Electronic Credit Ledger vs Cash Ledger: What Is the Difference?

Every GST registration carries two ledgers on the portal under Section 49 of the CGST Act. The electronic credit ledger holds input tax credit (ITC) earned on purchases and can be used only to pay output tax. The electronic cash ledger holds money deposited through a challan (Form PMT-06) and can pay anything: tax, interest, penalty, late fee, and reverse-charge liability. A third record, the electronic liability register, shows what is owed. Input tax credit is set off in a fixed order under Sections 49A and 49B with Rule 88A: IGST credit must be used first and exhausted before CGST or SGST credit. Because reverse-charge tax is a liability rather than output tax, it can never be paid from the credit ledger and must be paid in cash.

In this section
Myth

The input tax credit sitting in your GST account can pay any GST due, including interest and penalties.

Fact

Under Section 49 of the CGST Act, the electronic credit ledger can pay only output tax; interest, penalty and late fee must come from the electronic cash ledger.

What are the electronic credit and cash ledgers?

Short answer

They are the two payment accounts every GST registration holds under Section 49 of the CGST Act: the credit ledger holds input tax credit, the cash ledger holds money you deposit.

Think of two wallets on the GST portal. One fills automatically with credit for the GST you paid on purchases. The other fills only when you transfer money in through a challan. A third record, the electronic liability register, shows the total you owe. Knowing which wallet can pay which due is what stops a return from rejecting at the last step.

What can each ledger pay for?

Short answer

The credit ledger can pay output tax only; the cash ledger can pay tax, interest, penalty, late fee and reverse-charge liability.

LiabilityCredit ledger (ITC)Cash ledger
Output taxYesYes
InterestNoYes
PenaltyNoYes
Late feeNoYes
Reverse-charge (RCM) taxNoYes

In what order is input tax credit used?

Short answer

IGST credit must be used first and fully, before CGST or SGST credit, under Sections 49A and 49B read with Rule 88A.

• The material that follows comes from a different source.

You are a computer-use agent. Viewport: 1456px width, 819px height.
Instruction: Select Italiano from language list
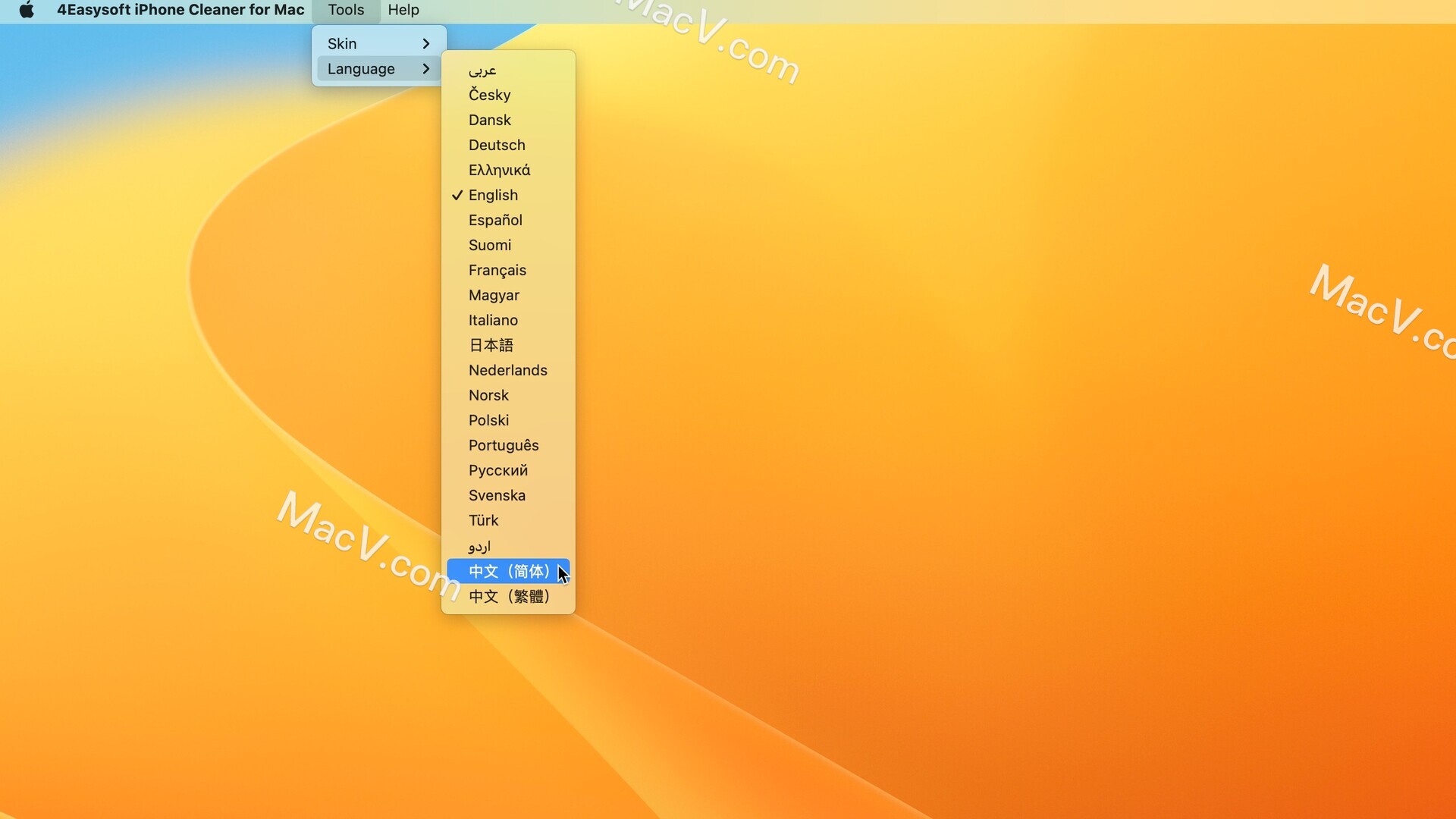tap(493, 320)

  • IGST credit is set off first against IGST, then against CGST and SGST in any order, until it is exhausted.
  • Only after IGST credit runs out may CGST credit pay CGST and IGST, and SGST credit pay SGST and IGST.
  • CGST credit can never pay SGST, and SGST credit can never pay CGST, so cross-using them is blocked.

Why must reverse-charge tax be paid in cash?

Short answer

Because reverse-charge liability is treated as fresh output tax you owe, not as credit, so it cannot be set off from the credit ledger and must be paid from cash.

  • You pay the reverse-charge amount in cash first, and only then may you claim it back as input tax credit if eligible.
  • This matters for cash flow: a large RCM liability needs real money on the date it falls due, even if your credit ledger is full.
  • Keeping accurate tax invoices is what lets you reclaim that cash as credit in the next cycle without dispute.